こっほん。まあともかく子供ってやつは不便なんだなあ。
というか、常時監視状態ってこれ王様やってた時とそう変わらなくない?
遠い目になる私に、屋台のおっちゃんとお客さんの世間話が聞こえてくる。
「なあ知ってるかい。うちの王様、城を飛び出したらしいぜ」
「おお、とうとうか! 数年前にはナイラ地方に出た魔物を追っ払ってくれたって聞いて羨ましかったもんだが。この街を通ってくれねえかな」
「ははは、まさか。あんな目立つお方が来たら、すぐ噂になるさ」
その目立つ王様は、目立つ美少女になってここにいます。
内心どや顔かました私は、そそくさと広場を離れた。
セルヴァの行動が意外と早いな。ナキの目が覚めるまでは時間が稼げるだろうけど、なるべく遠くに行っておきたい。
しかたがない認めよう。旅に出るには大人が必要だ。
けれども、あくまで私の目標は悠々自適なお忍び旅。外見は子供だとしても心はアラフォー、かいがいしく世話を焼かれるのは勘弁だ。

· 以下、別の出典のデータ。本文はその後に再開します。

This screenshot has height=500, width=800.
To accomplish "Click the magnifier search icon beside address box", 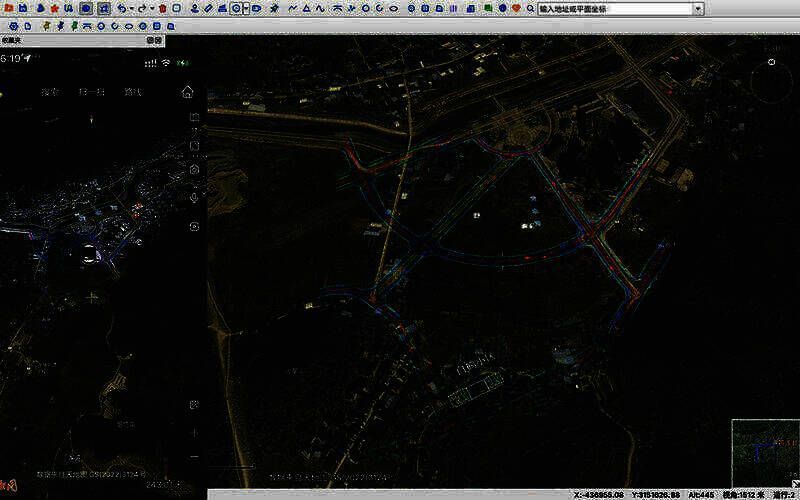I will point(531,8).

私が自分のペースで楽しんでいる間はほど良くほっといてくれる、都合の良いすっきりさっぱりとした関係を築ける物わかりの良い人はいないものか。
いるわけねえよなあ! そもそもこんな完璧美少女を子供扱いすんなというのが無理だ!
「あ、でも昨日の青年はかなり良い感じだった」
唇についたケチャップをなめとりつつ、私は昨日会った黒髪の青年を思い出す。
彼は忠告はしてくれたけれども、わざわざ店についてくることまではしなかった。
お金も出そうとしなかったし、根掘り葉掘り事情を訊いてこようともしなかった。
必要な事だけを必要なだけ手伝ってくれたのは、おひとり様希望な私的に大変気楽だったのだ。
「しかも私の名前を正確に発音してくれたし」
あれは地味に嬉しかった。
とはいえ、彼でなくとも誰かを雇うのは悪くないな。できれば気の合う人が良いけれども。
たしかあの青年、傭兵ギルドにいるって言ってたな。
「あー。道のり、誰に訊こう」
行動方針を決めた私だったが、またすごい詮索されるんだろうなあと、肩を落としたのだった。
☆ ☆ ☆
傭兵ギルド、と称されているけど、その内実はまあ日雇い職斡旋所だ。
もちろんひとたび戦争になれば、所属した者は、クランごとに国に雇われて従軍することもある。だが普段は魔物や盗賊の討伐や護衛が主な仕事だ。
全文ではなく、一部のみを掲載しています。